*BRIEF*
Repeat each record that follows, keeping it identical.

[Stored items]
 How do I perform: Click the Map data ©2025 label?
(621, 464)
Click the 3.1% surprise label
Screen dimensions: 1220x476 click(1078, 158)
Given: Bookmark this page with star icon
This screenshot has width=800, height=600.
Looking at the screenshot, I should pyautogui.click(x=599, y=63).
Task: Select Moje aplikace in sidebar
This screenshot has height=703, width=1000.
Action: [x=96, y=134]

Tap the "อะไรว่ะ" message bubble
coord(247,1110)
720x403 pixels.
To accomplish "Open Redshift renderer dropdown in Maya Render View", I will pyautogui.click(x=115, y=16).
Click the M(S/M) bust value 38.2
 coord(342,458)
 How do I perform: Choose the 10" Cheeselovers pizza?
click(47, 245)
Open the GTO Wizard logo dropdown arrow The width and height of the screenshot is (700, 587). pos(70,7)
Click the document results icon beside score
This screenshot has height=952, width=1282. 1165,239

*PROBLEM SOLUTION*
 How do I perform: Click the Map data ©2025 label?
(621, 464)
Click the 3.1% surprise label
Screen dimensions: 1220x476 click(1078, 158)
Given: Bookmark this page with star icon
This screenshot has width=800, height=600.
Looking at the screenshot, I should pyautogui.click(x=599, y=63).
Task: Select Moje aplikace in sidebar
This screenshot has height=703, width=1000.
Action: [x=96, y=134]

Tap the "อะไรว่ะ" message bubble
coord(247,1110)
720x403 pixels.
To accomplish "Open Redshift renderer dropdown in Maya Render View", I will pyautogui.click(x=115, y=16).
Click the M(S/M) bust value 38.2
 coord(342,458)
 How do I perform: Choose the 10" Cheeselovers pizza?
click(47, 245)
Open the GTO Wizard logo dropdown arrow The width and height of the screenshot is (700, 587). pos(70,7)
Click the document results icon beside score
This screenshot has height=952, width=1282. 1165,239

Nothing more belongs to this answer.